Earlier this month, a boardroom dispute over whether or not to sell the department stores attracted the attention of the market watchdog, Australian Securities and Investment Commission, which publicly rebuked the company.
Coles Myer, Australia's largest retailer, has since shelved the department store sell-off plan to assess how they perform during the vital Christmas selling period.
It will take a fresh look at a possible sale in July 2003, the end of this fiscal year.
Rising shares
Coles Myer reported profits of A$354m (£123m; $193m) for the 12 months to 28 July 2002, a rise of 6.2% after one-off costs.
Sales improved 8% to A$25.5bn.
Its shares rose 3% after the retailer's profits met analysts' expectations and its own target of 6% annual growth.
Tough market
Chief executive John Fletcher said the outlook for the firm's non-grocery units was improving.

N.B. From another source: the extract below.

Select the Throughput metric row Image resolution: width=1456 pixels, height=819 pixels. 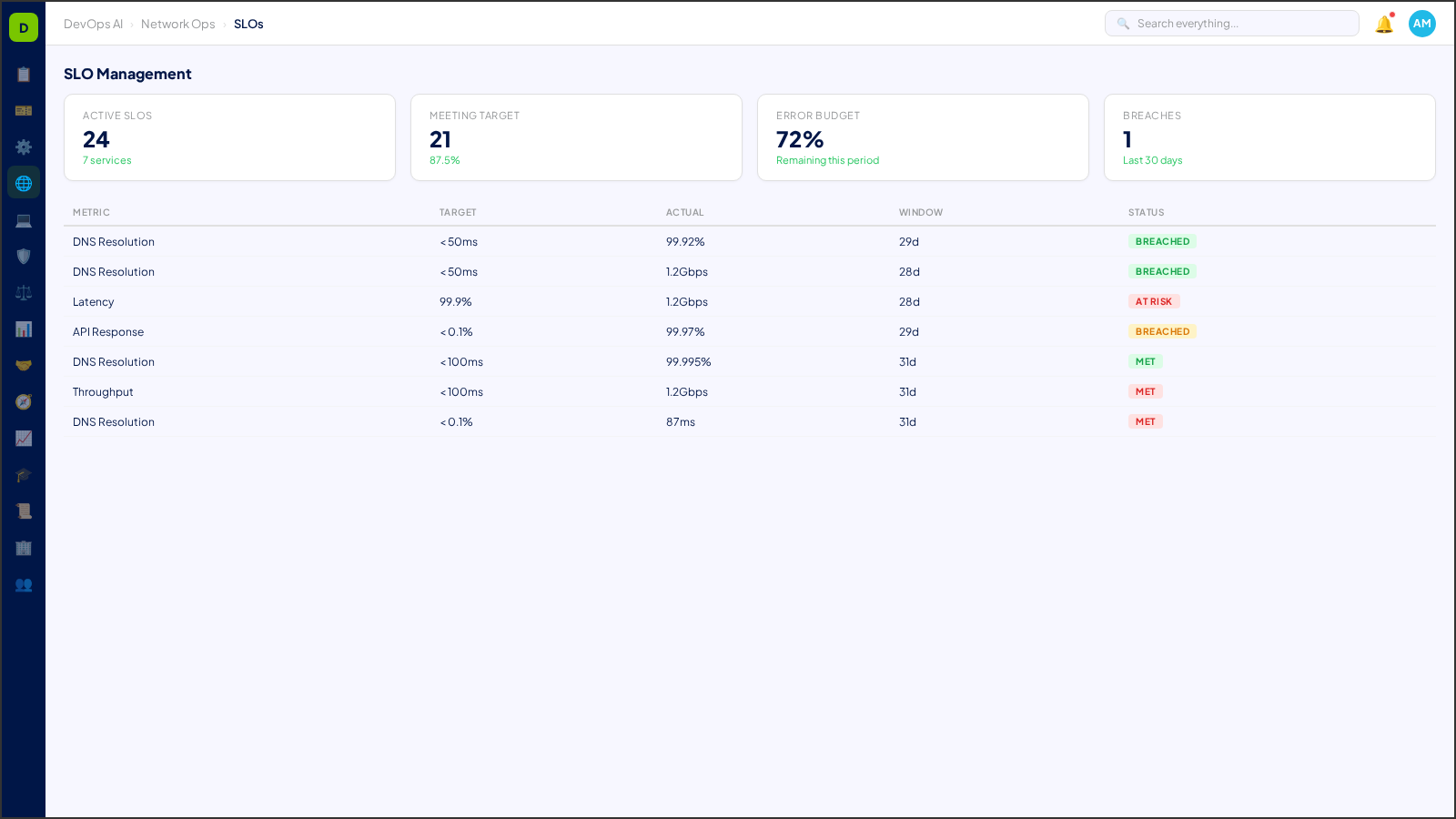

"Momentum in Target and Kmart is continuing, while at Myer Grace Bros the worst is behind us and the rebuild is underway," he said.

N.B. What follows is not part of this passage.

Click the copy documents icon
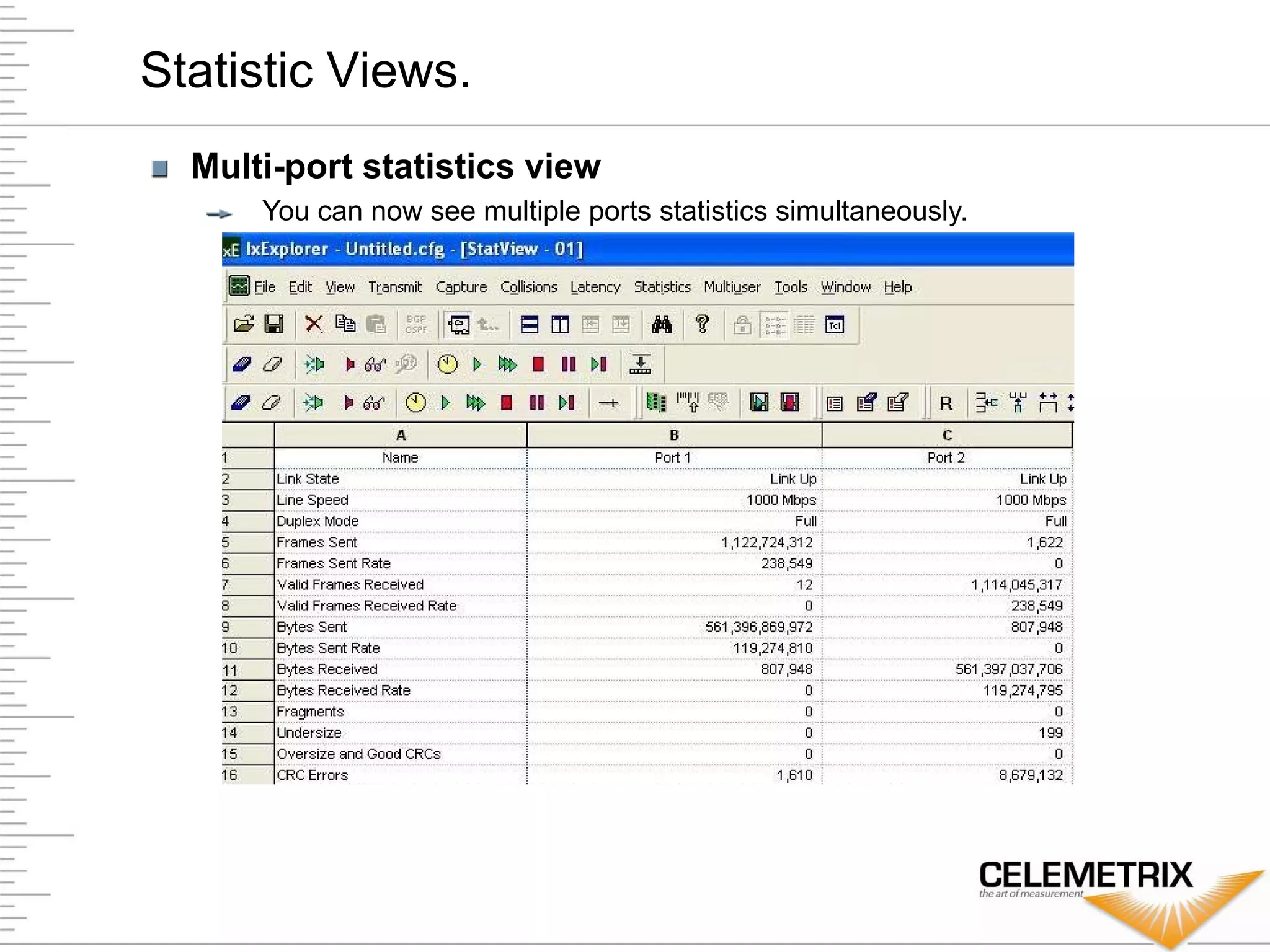This screenshot has height=952, width=1270. 345,324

The food and drinks businesses have held onto their share of the market "in an extremely competitive environment", said Mr Fletcher.
However, food and drink margins weakened from 3.44% from 3.56%.

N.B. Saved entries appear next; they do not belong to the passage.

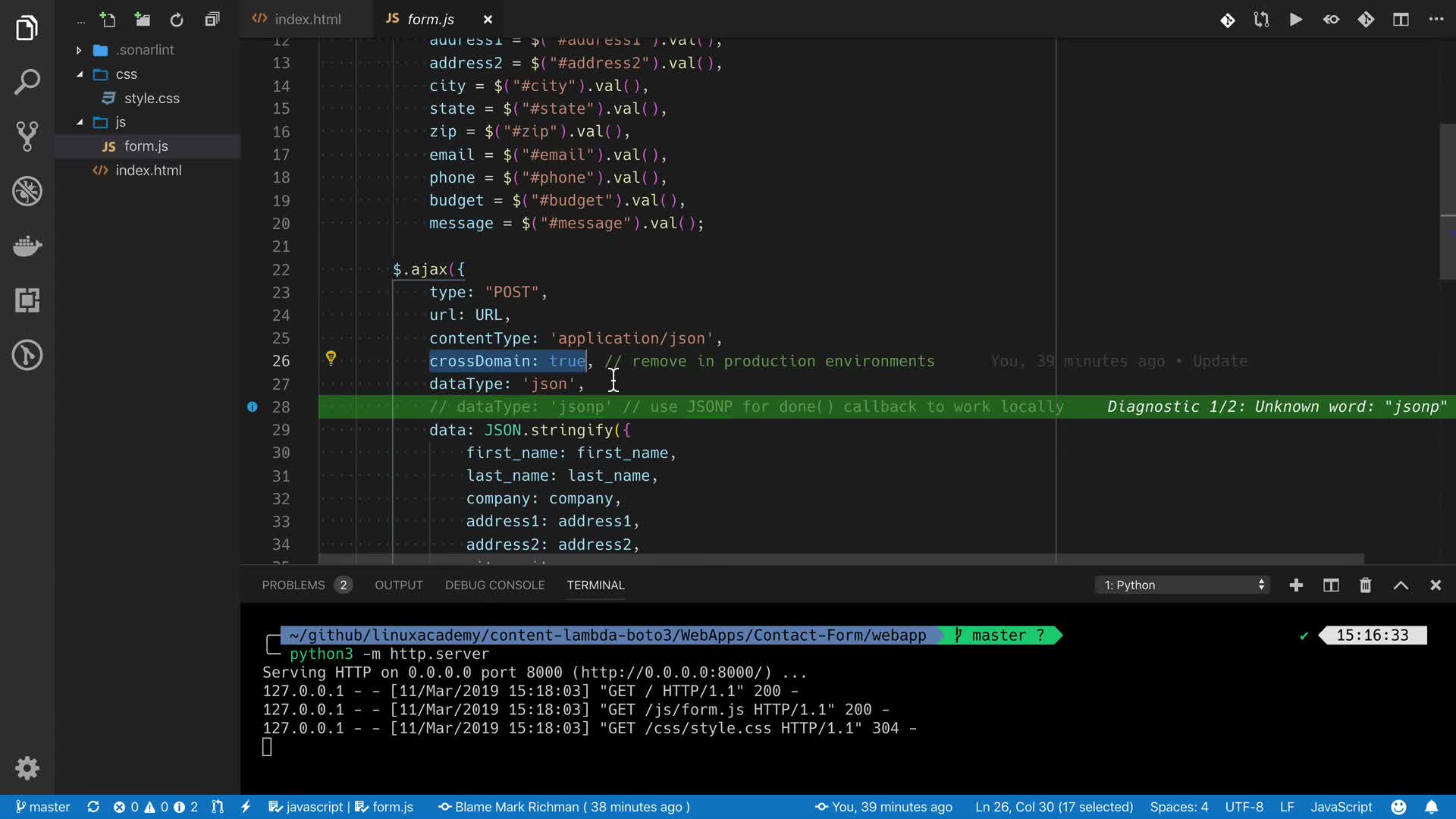Toggle maximized panel size with chevron
Viewport: 1456px width, 819px height.
(1401, 585)
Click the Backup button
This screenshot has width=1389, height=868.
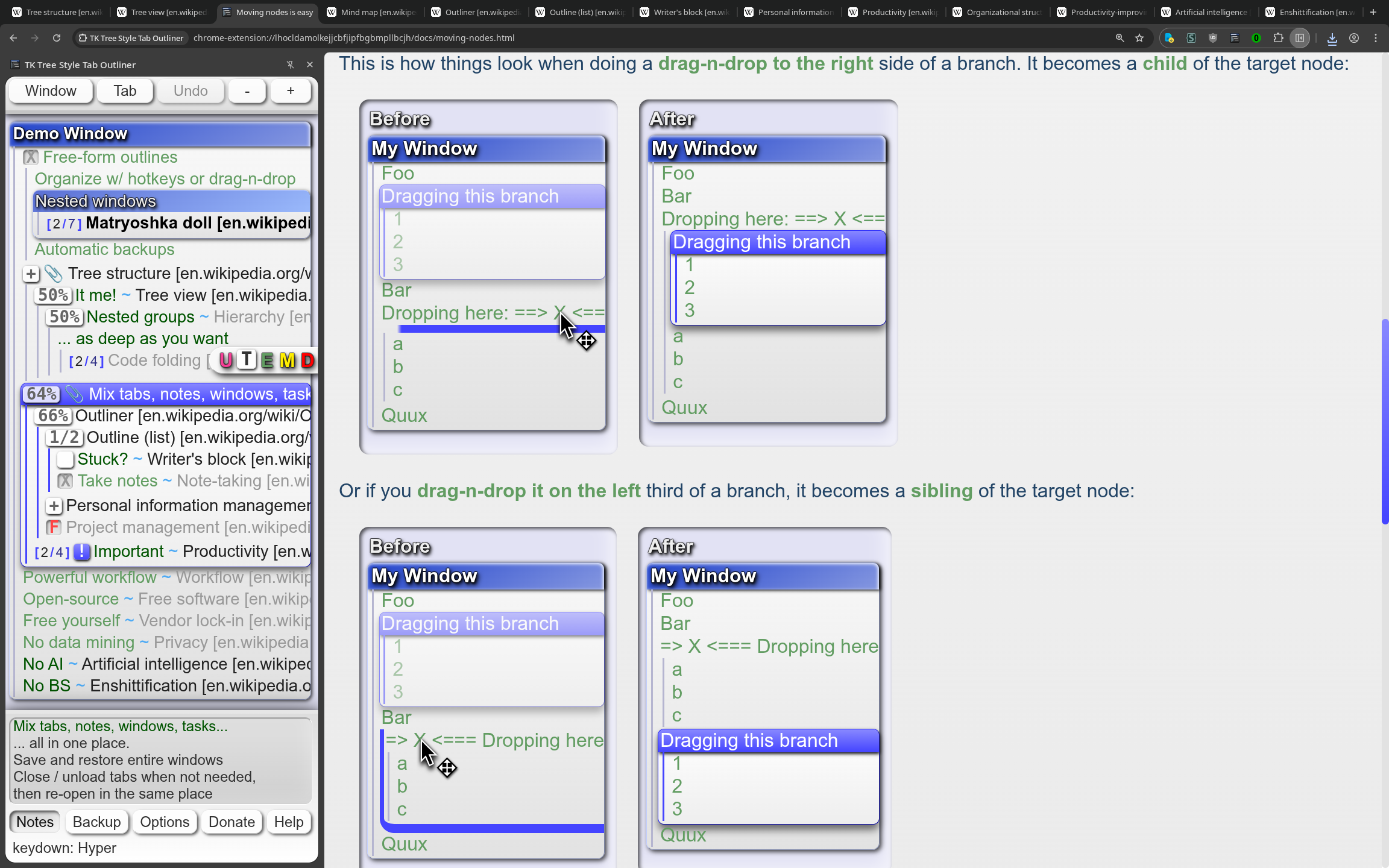[x=96, y=822]
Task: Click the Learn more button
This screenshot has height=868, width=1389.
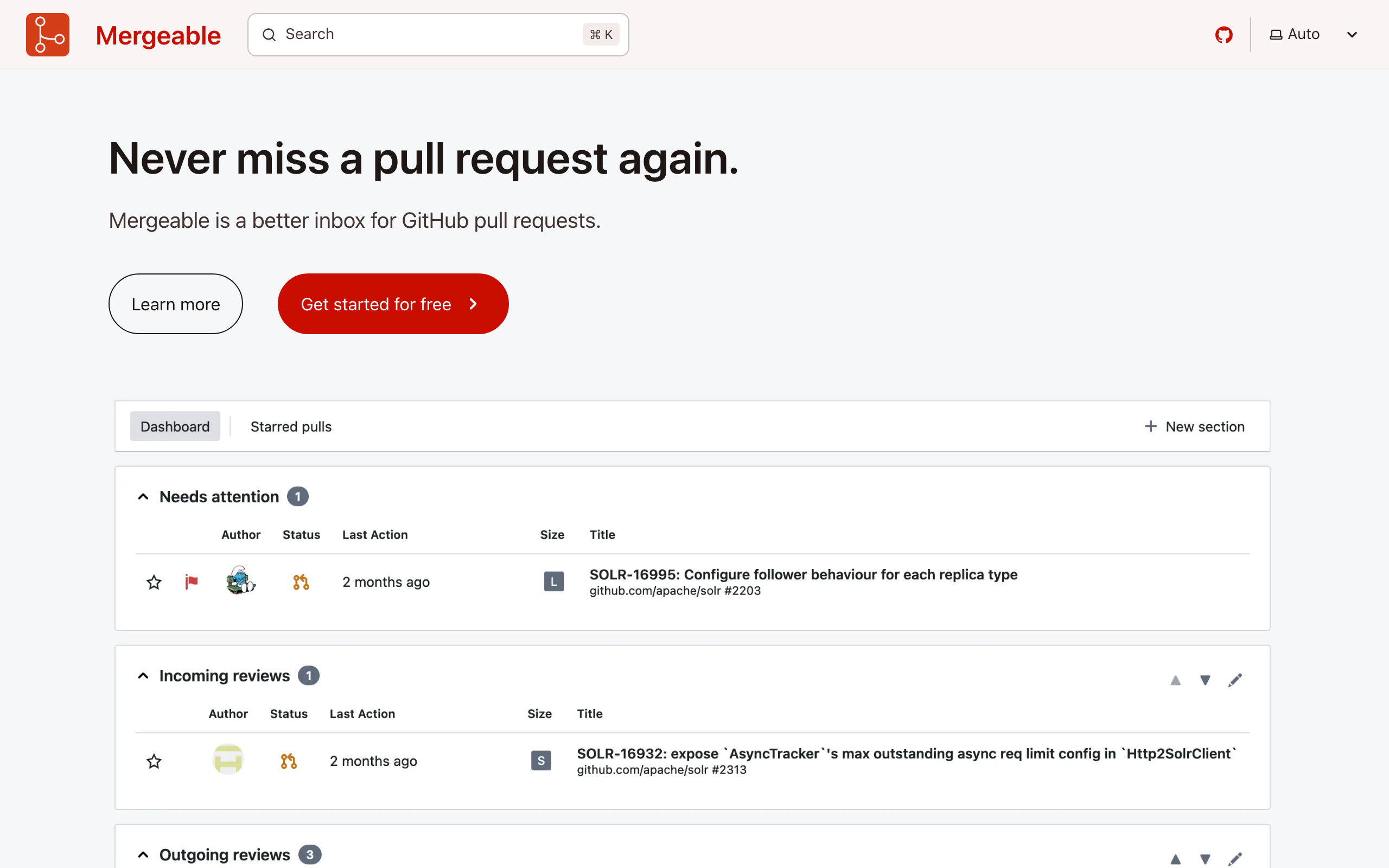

Mr Fletcher added that the food and liquor businesses were on track to meet their target of sales growth in the high single digits.
Divided views
Coles Myer plans to expand its presence in the grocery sector by opening 40 new supermarkets and 40 more liquor stores.
Coles Myer's board has been split by a row over future strategy.
Outgoing chairman Stan Wallis, who will step down in November, favours streamlining the company around its food and drinks businesses.
But a group of major shareholders - together with a number of the directors led by the former executive chairman Solomon Lew - opposed this.